• **PASSAGE SHOWN**:
-- -- --

Canonical links are frequently misunderstood by developers, marketers, content authors and SEOs. When used correctly, rel=canonical is a powerful tool that can improve search results for visitors. However, when used incorrectly, canonical links can be detrimental to search results, and may in some cases be ignored by search engines entirely.

What is Canonicalization?

Canonical links allow authors to specify a preferred version of a web page. In other words, these links instruct search engines of which URL should appear in search results for a particular piece of content.

When authoring content on the web, it is common to present the same material at different URLs. This frequently occurs when a site is accessible via more than one protocol or subdomain and when index files are directly accessible. For example:

  • http://example.com
  • http://example.com/index.html
  • http://www.example.com
  • http://www.example.com/index.html
  • https://example.com
  • https://example.com/index.html
  • https://www.example.com
  • https://www.example.com/index.html

However, this may also occur when content is organized into different categories or collections, and when all or part of a body of content is syndicated on other sites.

This duplicate content presents a problem for search engines, which aim to improve user experience. If a search engine was to index each of the URLs above, a visitor could be presented with repetitive content in search results, leading to a poor user experience. Therefore, search engines “[try] hard to index and show pages with distinct information.”

When a search engine encounters “substantive blocks” of duplicate content, the search engine must select a single version of the content to show in search results.

Note: The concept of a “duplicate content penalty” is largely a myth. As Google notes:

There’s no such thing as a “duplicate content penalty.” At least, not in the way most people mean when they say that.

Demystifying the “duplicate content penalty”

Duplicate content on a site is not grounds for action on that site unless it appears that the intent of the duplicate content is to be deceptive and manipulate search engine results.

…Deceptive practices like this can result in a poor user experience, when a visitor sees substantially the same content repeated within a set of search results.

-- -- --

• **WORK INSTRUCTIONS**:
[1] Copy, word for word, the part of the canonical links passage between "Canonical links are" and "piece of content.", inclusive.
[2] Continue the passage on canonical links from where it stops.

• **DATA EXCERPT**:

-- -- --

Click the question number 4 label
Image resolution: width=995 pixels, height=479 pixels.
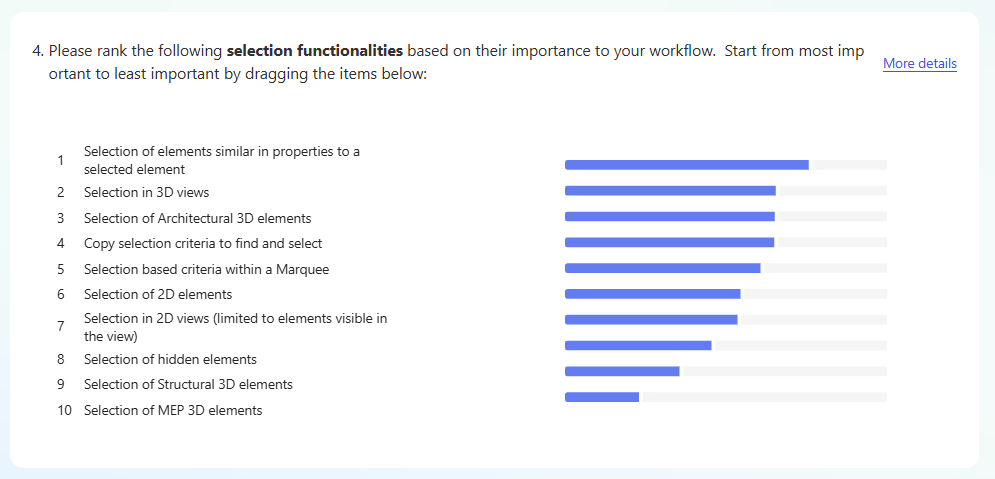point(38,51)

-- -- --

• **ANSWERS PER TASK**:
[1]
Canonical links are frequently misunderstood by developers, marketers, content authors and SEOs. When used correctly, rel=canonical is a powerful tool that can improve search results for visitors. However, when used incorrectly, canonical links can be detrimental to search results, and may in some cases be ignored by search engines entirely.

What is Canonicalization?

Canonical links allow authors to specify a preferred version of a web page. In other words, these links instruct search engines of which URL should appear in search results for a particular piece of content.

[2]
Google Search Console Help: Duplicate content

Through the use of canonical links, authors can effectively inform search engines to index content only at one URL.

The rel=canonical link may be added via either an HTML tag or HTTP header.

<link rel="canonical" href="http://www.example.com/canonical.html" />
Link: <http://www.example.com/canonical.html>; rel="canonical"

Note: Any HTML link may be specified as an HTTP header according to RFC5988§5.

Canonical Indexing

The rel=canonical link is an SEO hint not a directive. While canonicalized URLs are not supposed to be indexed or show up in search results, there are some circumstances where search engines may choose not to honor canonical links.

Are Non-Canonical Pages Indexed?

For all practical purposes – no. If Google honors a rel=canonical tag, then the non-canonical page is not eligible for ranking. It will not have a unique cached copy, and it will not appear in the public index via a “site:” search.

Rel=Confused? Answers to Your Rel=Canonical Questions

Nevertheless, Google may ignore a canonical URL if:

  • Content is significantly different on the canonicalized URL.
  • Multiple canonical links exist on a URL.
  • A canonical loop exists wherein a canonicalized paged links back to the original page.
  • The canonicalized page is redirected.
  • The target does not exist.
    • The URL is empty, broken, or results in an error or “soft 404”.
  • Google believes the link is malicious.
  • The link does not appear in the <head>, or if the <head> contains unusual content.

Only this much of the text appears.